FAKE_HEAD_NODE_TYPE = "ray.head.default"
FAKE_DOCKER_DEFAULT_GCS_PORT = 16379
FAKE_DOCKER_DEFAULT_OBJECT_MANAGER_PORT = 18076
FAKE_DOCKER_DEFAULT_CLIENT_PORT = 10002
DOCKER_COMPOSE_SKELETON = {
"version": "3.9",
"services": {},
"networks": {
"ray_local": {}
}
}
DOCKER_NODE_SKELETON = {
"networks": ["ray_local"],
"mem_limit": "3000m",
"mem_reservation": "3000m",
"shm_size": "1200m",
"volumes": []
}
DOCKER_HEAD_CMD = (
"bash -c \""
"sudo mkdir -p {volume_dir} && "
"sudo chmod 777 {volume_dir} && "
"touch {volume_dir}/.in_docker && "
"sudo chmod 700 ~/.ssh && "
"sudo chmod 600 ~/.ssh/authorized_keys && "

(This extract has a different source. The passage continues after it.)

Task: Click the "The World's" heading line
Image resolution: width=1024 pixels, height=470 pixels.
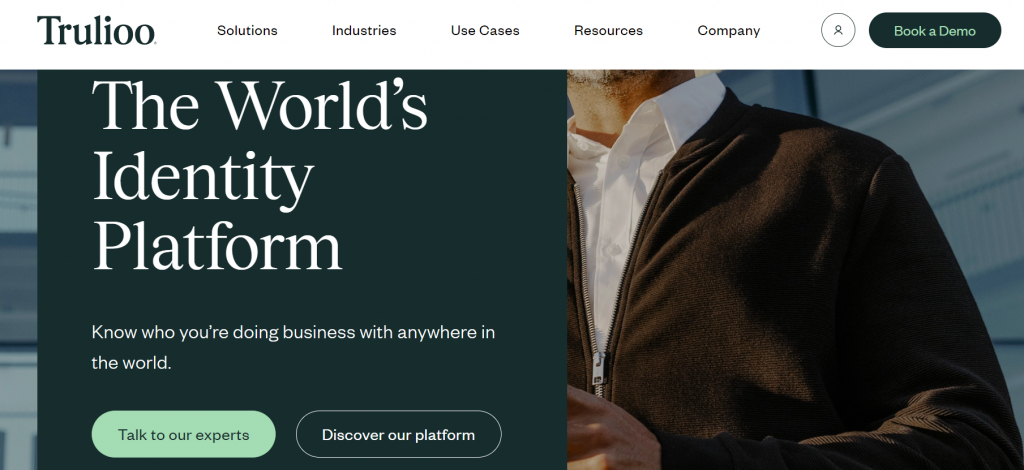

"sudo chmod 600 ~/ray_bootstrap_key.pem && "
"sudo chown ray:users ~/.ssh ~/.ssh/authorized_keys && "
"((sudo apt update && sudo apt install -y openssh-server && "
"sudo service ssh start) || true) && "
"sleep 1 && "
"RAY_FAKE_CLUSTER=1 ray start --head "
"--autoscaling-config=~/ray_bootstrap_config.yaml "
"--object-manager-port=8076 "
"--num-cpus {num_cpus} "
"--num-gpus {num_gpus} "
# "--resources='{resources}' "
"--block\"")
DOCKER_WORKER_CMD = (
"bash -c \""
"sudo mkdir -p {volume_dir} && "
"sudo chmod 777 {volume_dir} && "
"touch {volume_dir}/.in_docker && "
"sudo chmod 700 ~/.ssh && "
"sudo chmod 600 ~/.ssh/authorized_keys && "
"sudo chown ray:users ~/.ssh ~/.ssh/authorized_keys && "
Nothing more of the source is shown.